EXTRACT TO READ:
┏━━

Norway is not a member state of the European Union (EU). It is associated with the Union through its membership in the European Economic Area (EEA), signed in 1992 and established in 1994. Norway was a founding member of the European Free Trade Association (EFTA) in 1960, which was originally set up as an alternative to the European Economic Community (EEC), the main predecessor of the EU. Norway had considered joining both the EEC and the European Union, but opted to decline following referendums in 1972 and 1994. According to the European Social Survey conducted in 2018, 73.6% of Norwegians would vote 'No' in a referendum to join the European Union. Norway shares land borders with two EU member states, namely Finland and Sweden, and maritime borders with a third, Denmark.

== Comparison ==

|  | European Union | Norway |
|---|---|---|
| Population | 447,206,135 | 5,367,580 |
| Area | 4,324,782 km^{2} (1,669,808 sq mi) | 385,207 km^{2} (148,729 sq mi) |
| Population density | 115/km^{2} (300/sq mi) | 13.9/km^{2} (36.0/sq mi) |
| Capital | Brussels (de facto) | Oslo |
| Government | Supranational parliamentary democracy based on the European treaties | Unitary parliamentary constitutional monarchy |
| Current leader | Council President António Costa Commission President Ursula von der Leyen | Monarch Haakon VIII Prime Minister Jonas Gahr Støre |
| Official languages | 24 official languages | Norwegian, Sámi languages |
| Main religions | 72% Christianity (48% Catholicism, 12% Protestantism, 8% Eastern Orthodoxy, 4% other Christianity), 23% non-religious, 3% other, 2% Islam | 82% Christian, 13% non-religious, 5% other |
| Ethnic groups | Germans (c. 83 million), French (c. 67 million), Italians (c. 60 million), Spanish (c. 47 million), Poles (c. 46 million), Romanians (c. 18 million), Dutch (c. 18 million), Greeks (c. 11 million), Portuguese (c. 11 million), and others | 86.2% Norwegian, 13.8% non-Norwegian |
| GDP (nominal) | $16.477 trillion, $31,801 per capita | $443 billion, $82,711 per capita |

==Trade==
The EU dominates Norway's trade and is Norway's most important import and export partner. On the other hand, Norway is the EU's fourth most important import partner and seventh most important export partner. In 2008, Norway's exports to the EU amounted to €91.85 billion, with most of this value coming from energy supplies and other primary products (only 14.1% were manufactured products). Meanwhile, Norwegian imports from the EU amounted to €43.58 billion, with most of this value coming from manufactured products.

==European Economic Area (EEA)==

The EEA agreement grants Norway access to the EU's single market. From the 23,000 EU laws currently in force, the EEA has incorporated around 5,000 (in force) meaning that Norway is subject to roughly 21% of EU laws. According to Norway's Foreign Affairs (NOU 2012:2 p. 790, 795), from the legislative acts implemented from 1994 to 2010, 70% of EU directives and 17% of EU regulations in force in the EU in 2008 were in force in Norway in 2010. Overall, this means that about 28% of EU legislation in force of these two types in 2008 were in force in Norway in 2010. While the Norwegian parliament has to approve all new legislation that has "significant new obligations", this has been widely supported and usually uncontested; between 1992 and 2011, 92% of EU laws were approved unanimously, and most of the rest by a broad majority.

┗━━

COMPLETE THE FOLLOWING:
(a) Print the lines of the records starting with the line that contains "The height and" and going on through the end of the records, with both ends included. Leave the pictures out of your answer.
(b) Give what follows in the text on Norway's relationship with the European Union, picking up after its last sentence.

GIVEN INFORMATION:
┏━━

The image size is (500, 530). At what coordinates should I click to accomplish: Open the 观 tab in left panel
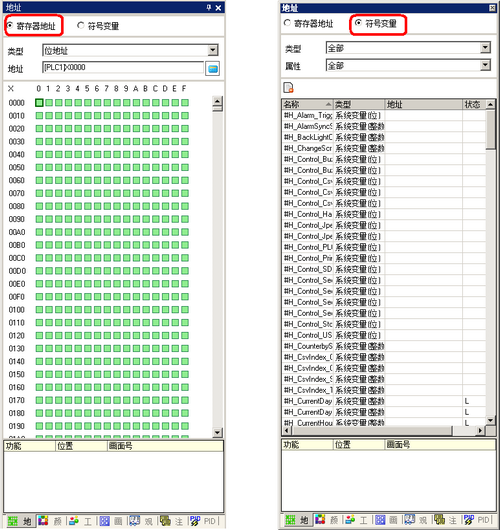coord(141,521)
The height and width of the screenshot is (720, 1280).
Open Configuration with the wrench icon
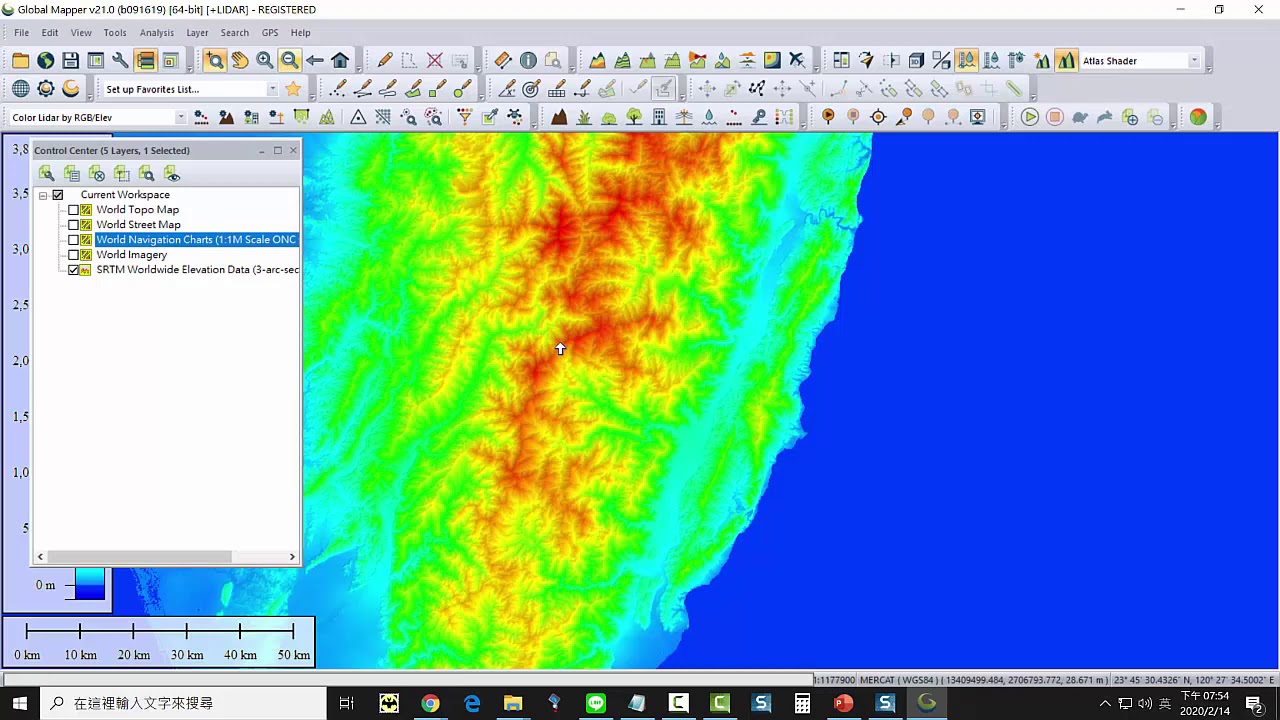point(120,61)
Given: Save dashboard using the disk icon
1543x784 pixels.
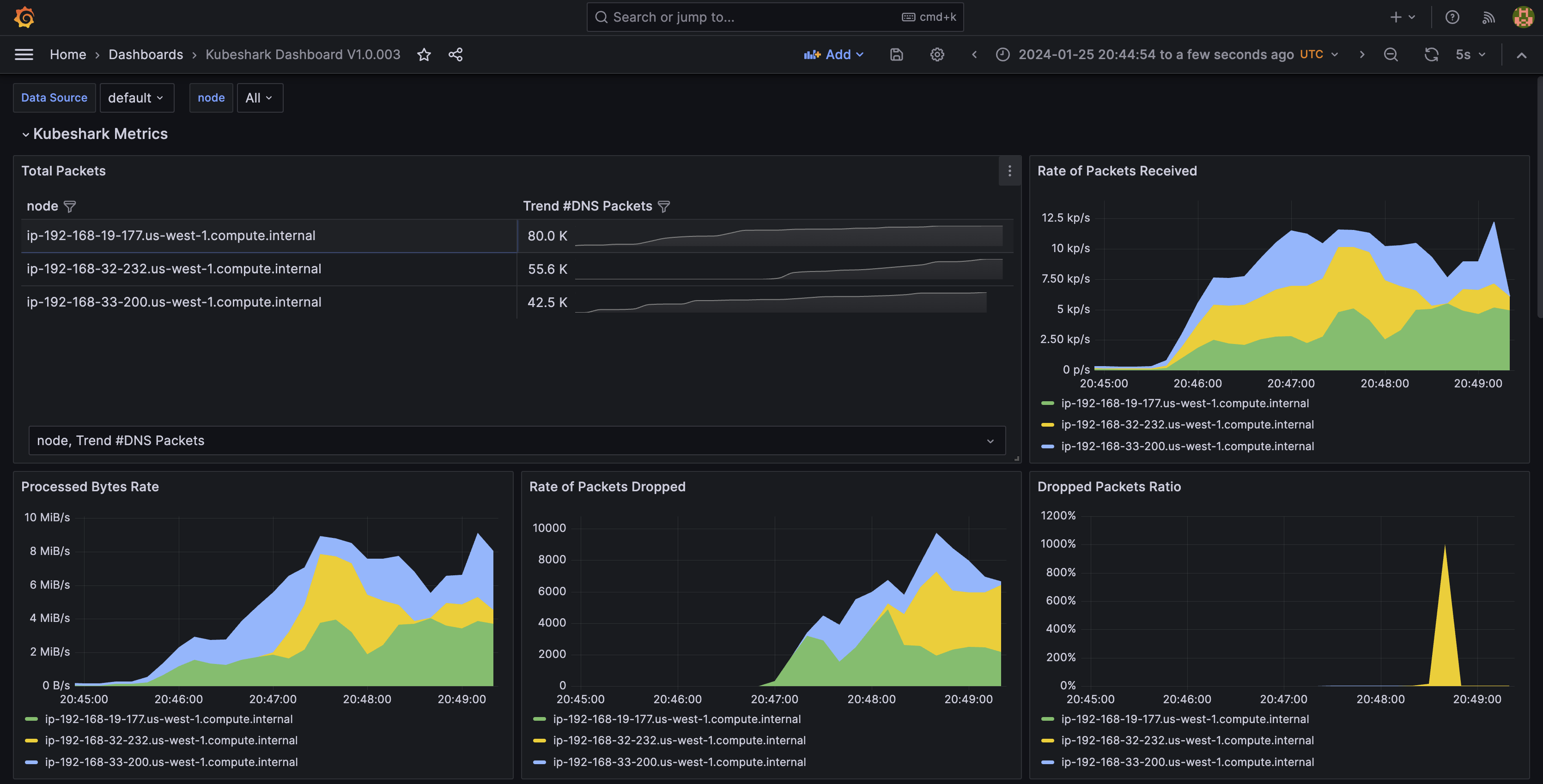Looking at the screenshot, I should click(896, 54).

┗━━

OUTPUTS FOR THE TASKS:
(a)
The height and width of the screenshot is (720, 1280).
Open Configuration with the wrench icon
point(120,61)
Given: Save dashboard using the disk icon
1543x784 pixels.
Looking at the screenshot, I should click(896, 54).

(b)
This arrangement facilitates the free movement of goods, capital, services, and people between the EU and EFTA members, including Norway. Free movement of goods means freedom from customs fees, where however, food and beverage are excluded (because those are subsidised by the EU). Due to customs fees, fishing and agriculture incur over €100 million of tariffs annually. Joining the European Union as a full member would eliminate these fees and lead to lower food prices in Norway. Farmers and the fishing industry oppose this as it would create additional competition for domestic producers.
Free movement of people means freedom of movement for workers between Norway and EU, and that Norway is a part of the Schengen Area.

Norway has been granted participation rights (save voting rights) in several of the Union's programmes, bodies, and initiatives. These include security and defence areas like the European Defence Agency, the Nordic Battle Group, Frontex, Europol and the European Monitoring Centre for Drugs and Drug Addiction. Whether or not the country should apply for full membership has been one of the most dominant and divisive issues in modern Norwegian political debate.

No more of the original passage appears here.